Menikmati teduhnya pepohonan di
sepanjang jalan ketika menyusuri pulau Weh, lengkap dengan spot-spot romantis
tempat dimana kita bisa menikmati sunset
terindah. Bagi pasangan yang akan berbulan madu, buku ini agaknya berlabel recomended. Untuk yang belum sampai
melangkahkan kaki ke Pulau eksotis satu ini, Kak Aida menggiring kita langsung
ke tempat show room mobil second dan pabrik bakpia di Sabang. Nantinya
tentu sudah tahu akan kemana kalau datang ke Sabang.
Detail yang disajikan di novel kali ini,
nyaris mengalahkan brosur pariwisata pulau Sabang dalam hal menggiring pembaca
untuk tahu bagaimana bisa sampai ke pulau Sabang. Bedanya ini novel dengan
jumlah halaman kurang lebih 243. Diselingi kisah roman yang tidak picisan. Melalui
karakter Mala yang easy going,
periang, dan cerdas, kita diajak untuk lebih memaknai hidup. Pesan moral pun
tetap ditinggalkan melaui karakter tokoh seperti almarhumah Mommy. Juga Bram,
ayah Mala. Persahabatan tiga remaja Marcel, Andreea dan Axel. Termasuk dorongan
untuk menggalakkan polah hidup ramah lingkungan yang dilakukan Mala di resort Laguna milik Bram.

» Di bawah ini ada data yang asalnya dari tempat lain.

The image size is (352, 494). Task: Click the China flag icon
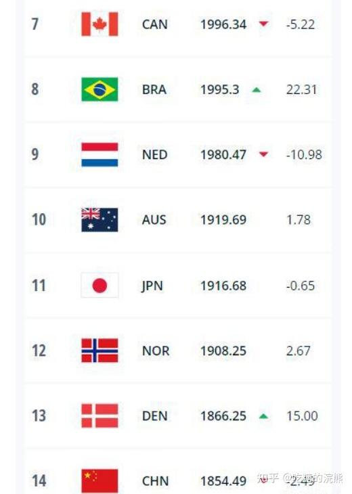point(100,481)
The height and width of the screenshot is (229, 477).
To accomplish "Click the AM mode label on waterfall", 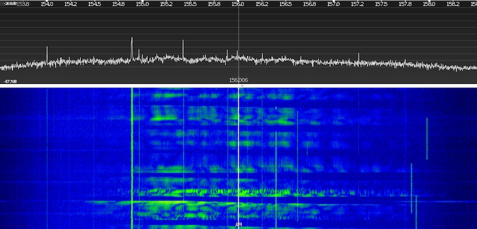I will tap(239, 225).
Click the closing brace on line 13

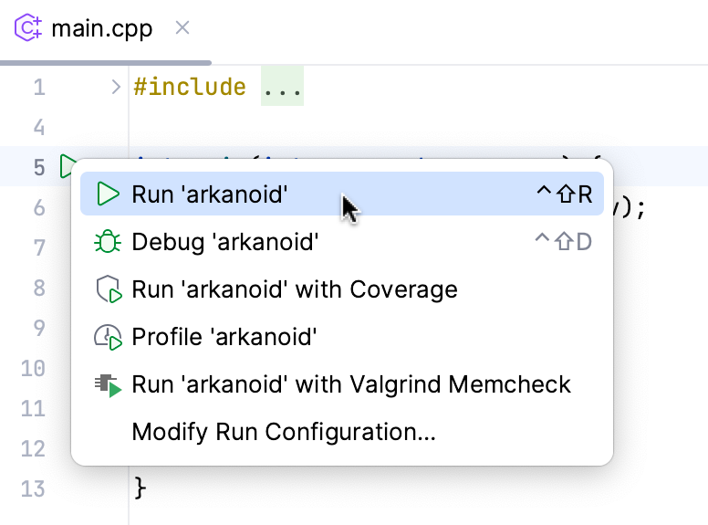click(140, 488)

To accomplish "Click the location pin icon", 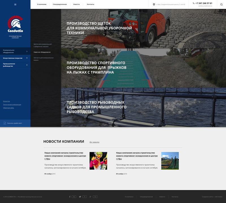I will (154, 5).
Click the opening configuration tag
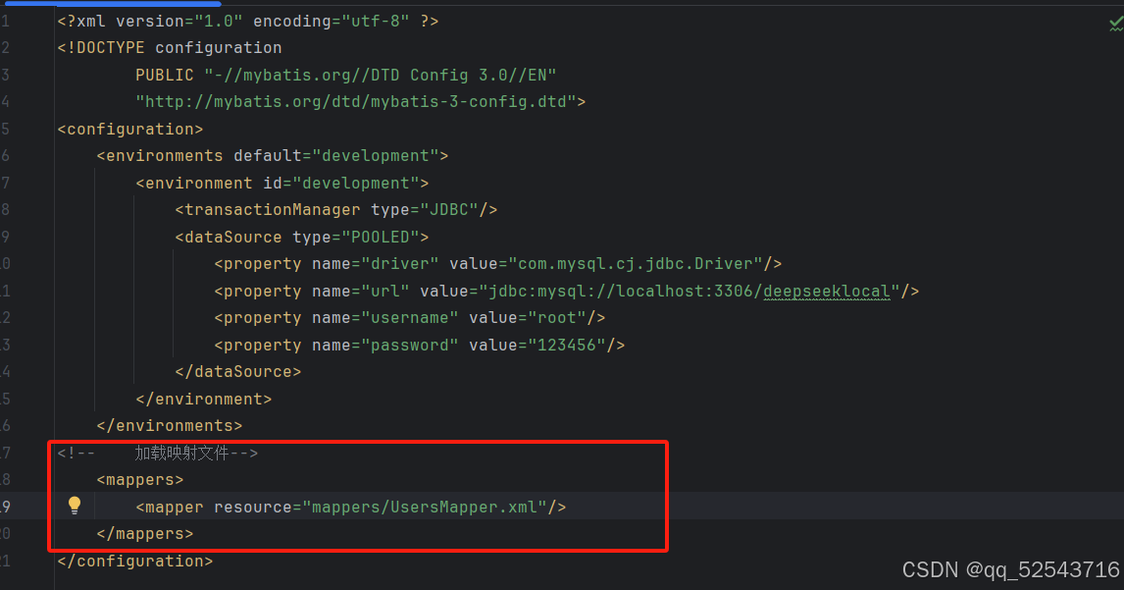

Mala yang sering dipanggil teman
sekaligus Master Diving-nya, Raffi,
dengan panggilan “Adik Kecil” ini adalah gadis sederhana yang memikat pembaca
sekaligus mewakili si Penulis mengungkap cinta dan bangganya pada tanah
kelahirannya, Aceh. Pada karakter ini juga ada banyak pesan yang disampaikan
buat pembaca tanpa kesan menggurui. Kemandirian, ketulusan, dan kerja keras.
Usaha Kak Aida mengenalkan pulau
yang terletak di Aceh ini kentara sekali sebagai wujud kontribusi dan pedulinya
pada kampung halaman tercinta. Terlihat
pada setiap bab yang disajikannya. Walau karakter lokal sebagai orang
Aceh kurang banyak dieksporasi di SiWI. Tapi wajar saja, Pulau Sabang pun
terkenal dengan kemajemukan orang-orangnya.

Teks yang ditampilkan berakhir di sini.